The Demands of Rhinoplasty
We can also think about it another way. With a breast augmentation, the size moves in one direction: up. If women want smaller breasts, they opt for a breast reduction, which is an entirely different procedure. And this segmentation of intention is something you’ll see in many aesthetic plastic surgery procedures. Certain procedures go up. Other procedures go down. The same is not true of rhinoplasty.
In fact, rhinoplasty surgeons must be able to increase the size of the nose, decrease the size of the nose or change the general shape of the nose all in the same procedure. According to the website of the Connecticut rhinoplasty experts at Westport Facial Plastic Surgery, many patients have different opinions on what their nose should look like, though there are some common demands. Many patients want a defined bridge—and there are some angles for the bridge that are more popular than others.

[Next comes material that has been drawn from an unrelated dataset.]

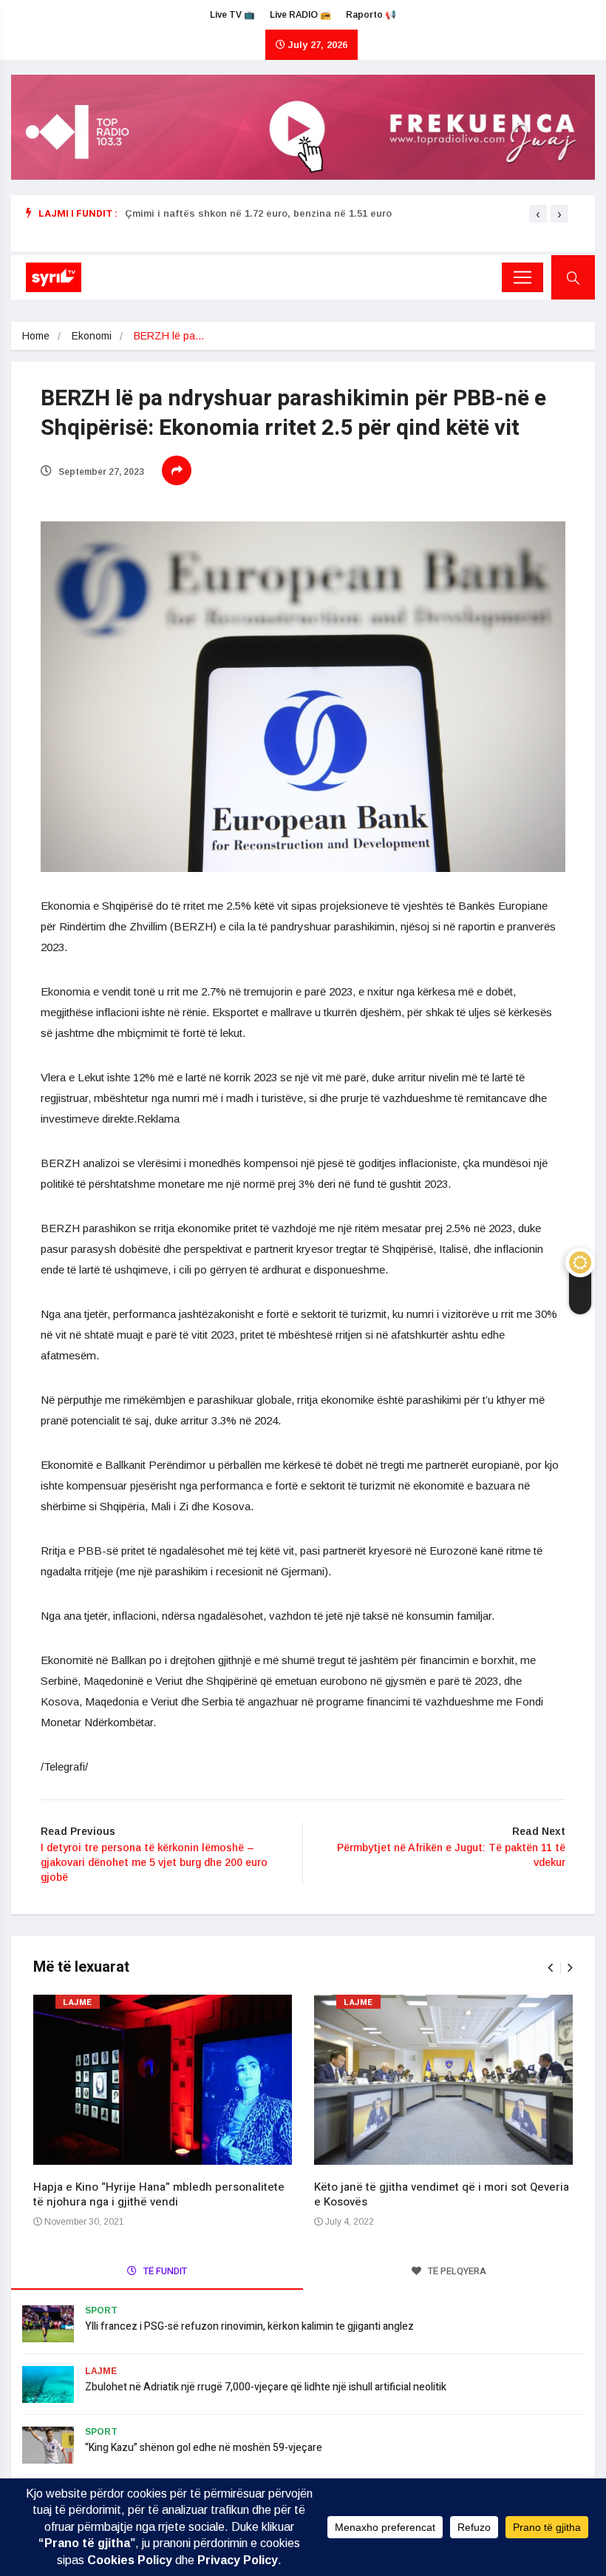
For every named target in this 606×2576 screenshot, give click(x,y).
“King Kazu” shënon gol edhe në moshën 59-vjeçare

The Nose Can Change Everything
The other interesting thing about the nose is that, unlike many other aesthetic plastic surgery procedures, many patients don’t want other people to notice the nose after surgery. Rather, they look at rhinoplasty as a way to get the nose to disappear back into their face—in other words, many rhinoplasty patients feel as though their nose already draws too much attention. Rhinoplasty is a way of escaping that attention.
So, yes, rhinoplasty may be a more complicated procedure than many others, if for no other reason than consistently varied list of demands and desires from patients. On the plus side, rhinoplasty surgeons continue to find innovative uses for old technology, such as the ultrasonic bone aspirator, to make their results better and the surgeries more efficient. I wouldn’t be surprised if you saw this device in the operating room during your rhinoplasty. I’m sure it’ll catch on fast.